Mas o ressentimento de que falo é expressão, também, de um incômodo mais sutil e de difícil percepção, porque de algum modo generalizado. É o “fardo do homem branco” contemporâneo, obrigado a conviver e dividir um espaço antes apenas seu, com mulheres, LGBTs, negros e sua insistência em tornar o mundo um “lugar mais chato”, reivindicando coisas como respeito e dignidade.

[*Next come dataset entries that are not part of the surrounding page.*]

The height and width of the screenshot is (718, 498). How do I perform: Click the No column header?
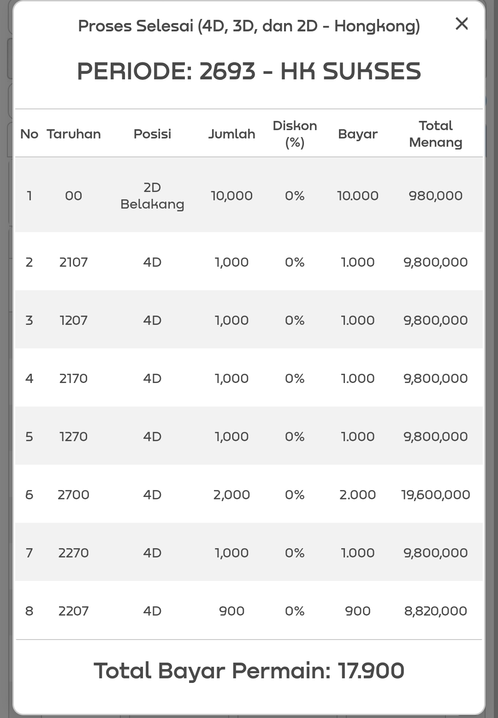click(29, 134)
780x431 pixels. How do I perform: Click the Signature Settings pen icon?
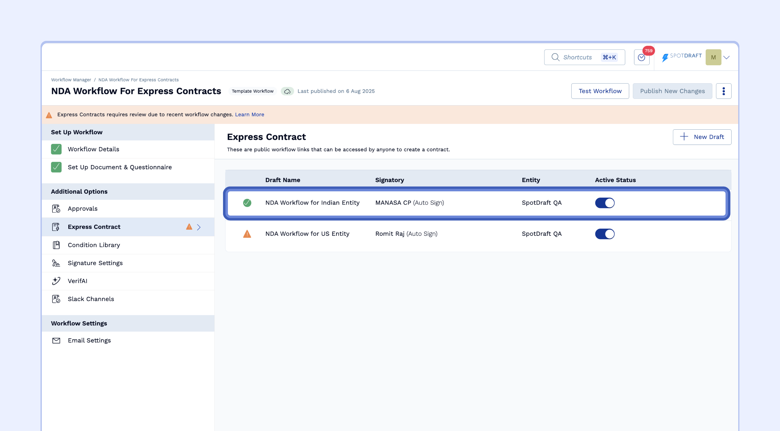56,263
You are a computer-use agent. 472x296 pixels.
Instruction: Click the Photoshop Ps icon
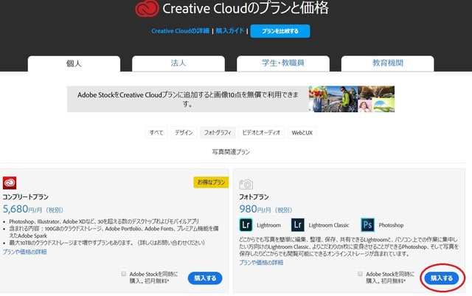[368, 225]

Ou nos lembrando de coisas desagradáveis, como o fato de que a violência doméstica ainda existe, e aumentou na pandemia; que somos um dos países que mais mata sua população LGBT; e que é, principalmente, a população negra aquela que habita as periferias e lota as prisões.

Ressentido, para Nietzsche, é quem alimenta internamente sua impotência em vingar-se de todos que, segundo ele, de alguma forma lhe impuseram prejuízos. Nessa trilha, a psicanalista brasileira Maria Rita Kehl afirma que “ressentir-se significa atribuir ao outro a responsabilidade pelo que nos faz sofrer”. Pouco importa se esse sofrimento, se o prejuízo imposto, é real ou imaginário.

Nem tão no fundo, o que os Narlochs e Risérios da vida não suportam, é perderem parte do privilégio de serem homens brancos. Eles se ressentem de verem sua visão de mundo, o modo como organizam e narram sua realidade passada e presente, colocada em xeque por grupos que foram, durante muito tempo, coagidos a aceitarem sua inferioridade e sua invisibilidade como sujeitos, ante os discursos que representavam, como universais, as muitas versões de si mesmo que o Ocidente produziu.

E talvez o mais intolerável, para eles, seja saber que, apesar do seu desejo e dos esforços empreendidos, o mundo a que eles aspiram, simplesmente não voltará.